R/matstat.R

Defines functions tfceFn rollFun findExtremaMatrix findExtrema

Documented in findExtrema findExtremaMatrix rollFun tfceFn

#
# <<< statistics on matrices >>> --------
#

#' Find local/global peaks (maxima) and valleys (minima) of a vector
#' 
#' \code{findExtrema} identifies local (or global) peaks and valleys of a 
#' vector (or subviews of a matrix or array).
#' @param x an integer or numeric vector, matrix, or array
#' @param n the number of neighbouring points (default: 1L) to the left and to 
#' the right of each data point; a data point is a local minimum/maximum if it 
#' is below/above all data points in its neighbourhood. See also Details.
#' @param global logical value whether global extrema should be identified
#' instead of local extrema (default: FALSE). If TRUE, \code{n} is ignored.
#' See Note.
#' @param along_dim the dimension of \code{x} which defines the vectors that
#' should be tested for local extrema.
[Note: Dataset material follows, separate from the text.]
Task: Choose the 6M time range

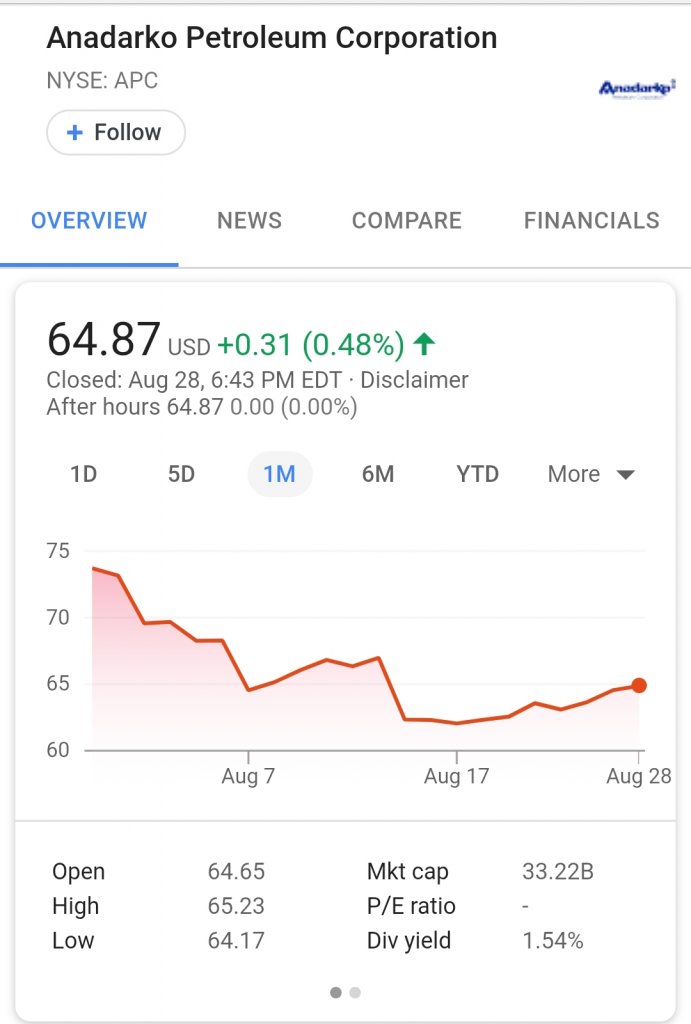Action: 378,474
If \code{along_dim} is of type character,
#' \code{x} must have named dimnames.
#' @param tail character string defining how tails should be handled (might be
#' abbreviated): "if_plateau" (the default) means extrema at the tails of the 
#' vector are only valid if they are part of a plateau; "never" means no 
#' extrema at the tails; "do_not_care" means no special treatment of extrema 
#' at the tails
#' @param constant the value (an integer value between 0 and 3 or NA) which 
#' should be assigned to the elements of constant vectors (default: 3L)
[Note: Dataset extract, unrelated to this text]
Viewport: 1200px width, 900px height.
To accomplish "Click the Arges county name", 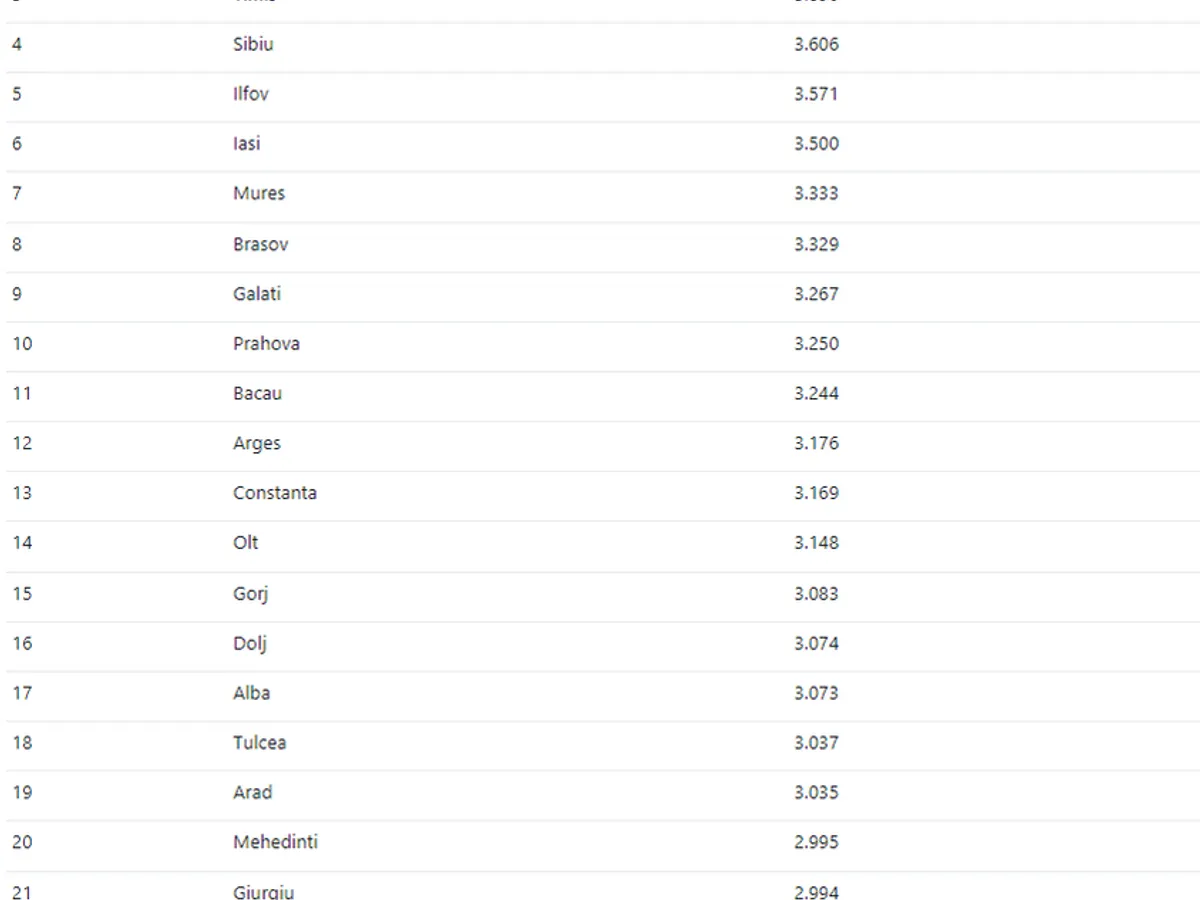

#' @param topN a positive integer scalar; if not NULL (the default), the local 
#' extrema must be among the top N highest/lowest extrema to be marked as such. 
#' If there are ties, all of them are returned.
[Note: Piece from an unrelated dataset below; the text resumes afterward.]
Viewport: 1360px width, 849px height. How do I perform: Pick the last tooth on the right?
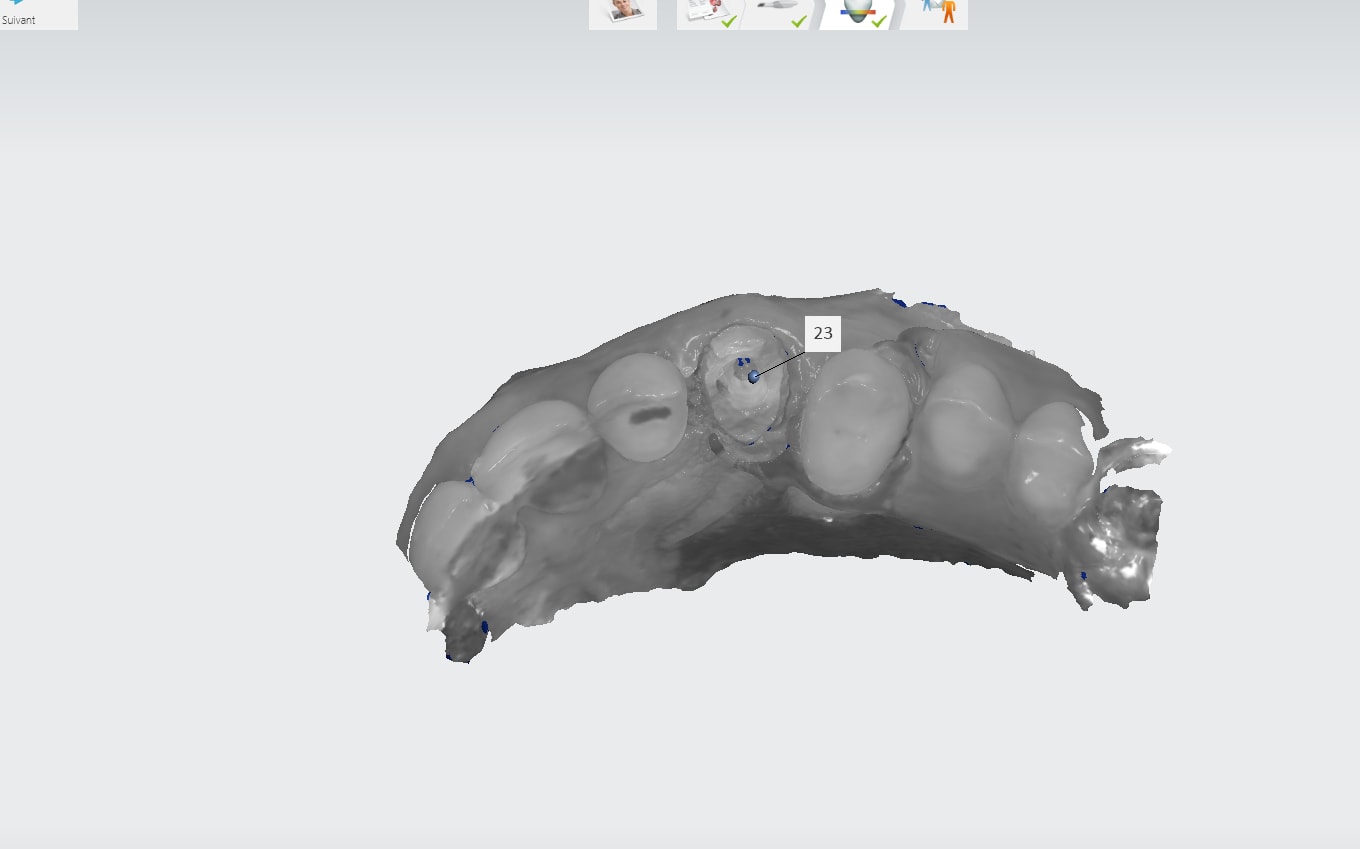[1050, 465]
#' @param has_NA if FALSE, x is not checked for missing values, thereby speeding
#' up the computations; if has_NA is NULL (default), a fast check is performed 
#' and if x has missing values, special corrections are applied (see Details).
#' @details There are four special features of \code{findExtrema}. First, 
#' repeated neighbouring values ('plateaus') are treated as if they were a 
#' single data point. This has two consequences: 1) If the plateau is a local 
#' extrema, all points of the plateau are considered as extrema. 2) The 
#' argument 'n' of \code{findExtrema} is applied on the 'unitized' (de-repeated)
#' vector.\cr
#' Second, extrema at the tails (the first and last elements of the vector) 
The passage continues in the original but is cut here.